• **Directions for this task**
Only the lines from the one bearing "The height and width of the screenshot is (611, 1107)." through the end of the listing belong in your response, restated word for word and without pictures.

• **Exercise input**
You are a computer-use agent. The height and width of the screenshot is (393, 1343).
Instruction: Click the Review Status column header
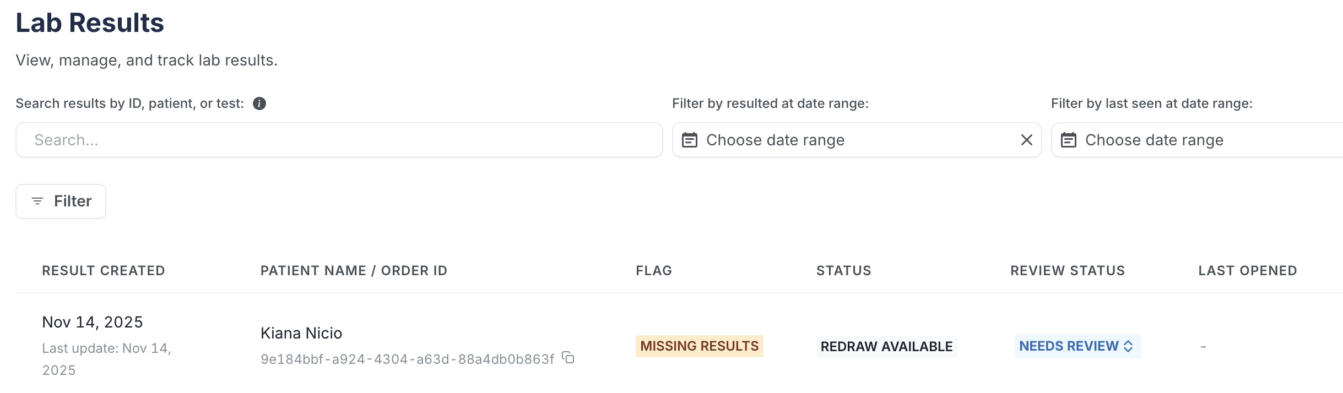pyautogui.click(x=1068, y=271)
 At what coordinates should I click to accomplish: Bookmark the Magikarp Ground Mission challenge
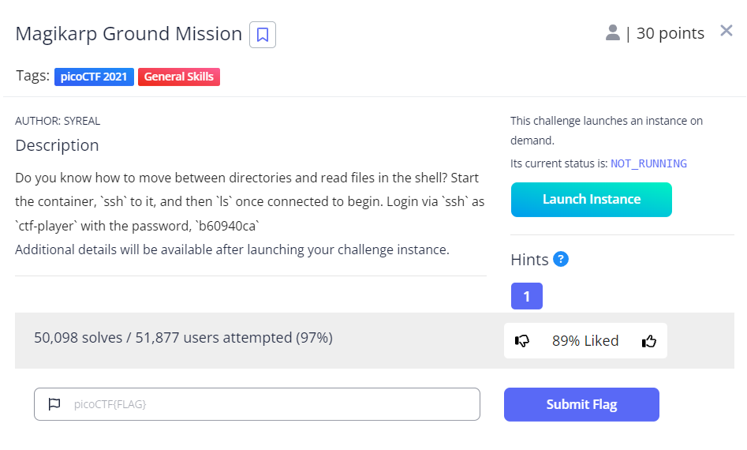tap(263, 35)
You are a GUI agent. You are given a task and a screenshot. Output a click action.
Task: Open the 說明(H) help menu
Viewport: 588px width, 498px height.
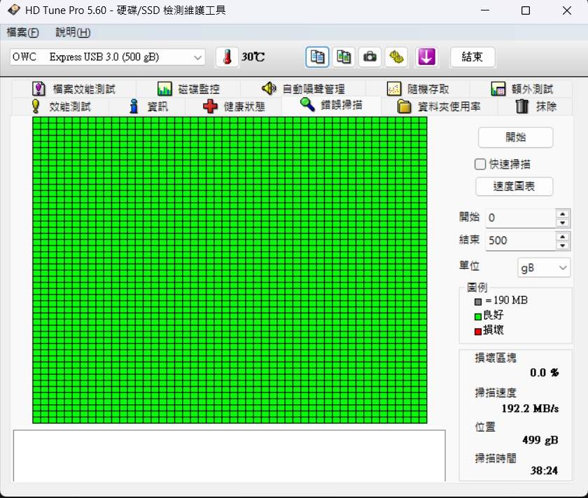(x=73, y=32)
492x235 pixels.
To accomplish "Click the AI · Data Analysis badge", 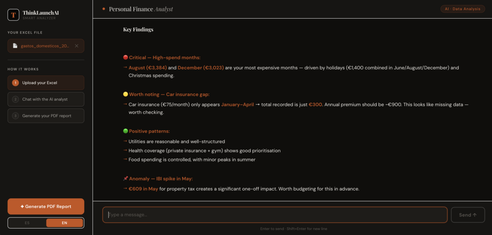I will click(x=463, y=9).
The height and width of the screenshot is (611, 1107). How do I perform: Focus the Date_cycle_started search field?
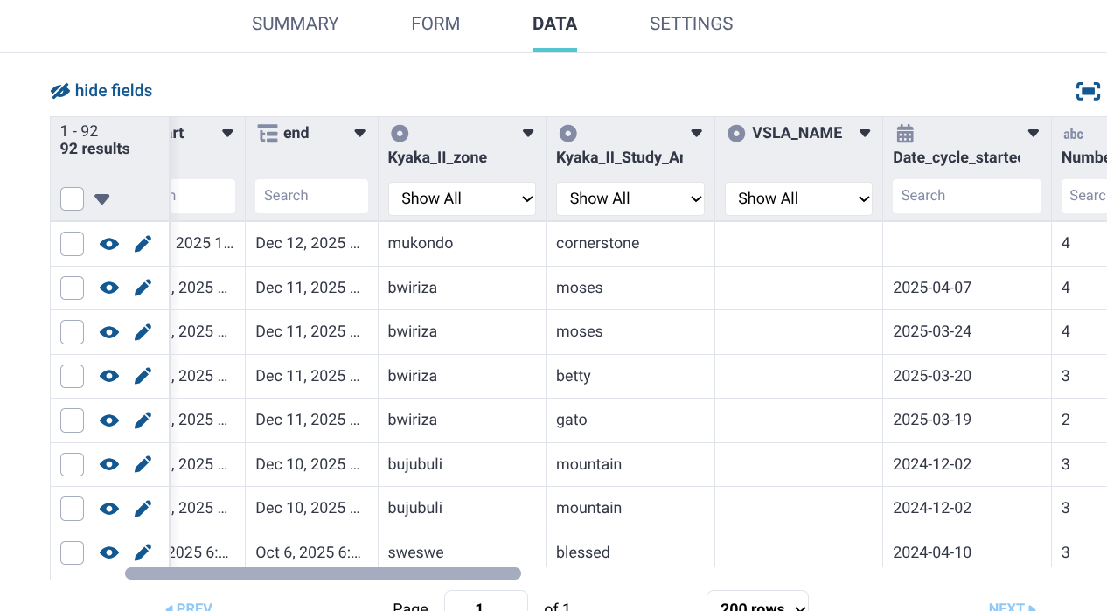click(966, 196)
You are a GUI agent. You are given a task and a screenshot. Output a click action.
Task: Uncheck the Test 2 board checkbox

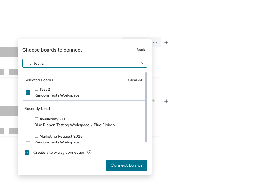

• **Output for this task**
The height and width of the screenshot is (611, 1107). How do I perform: Focus the Date_cycle_started search field?
click(966, 196)
You are a GUI agent. You are given a task and a screenshot. Output a click action.
Task: Uncheck the Test 2 board checkbox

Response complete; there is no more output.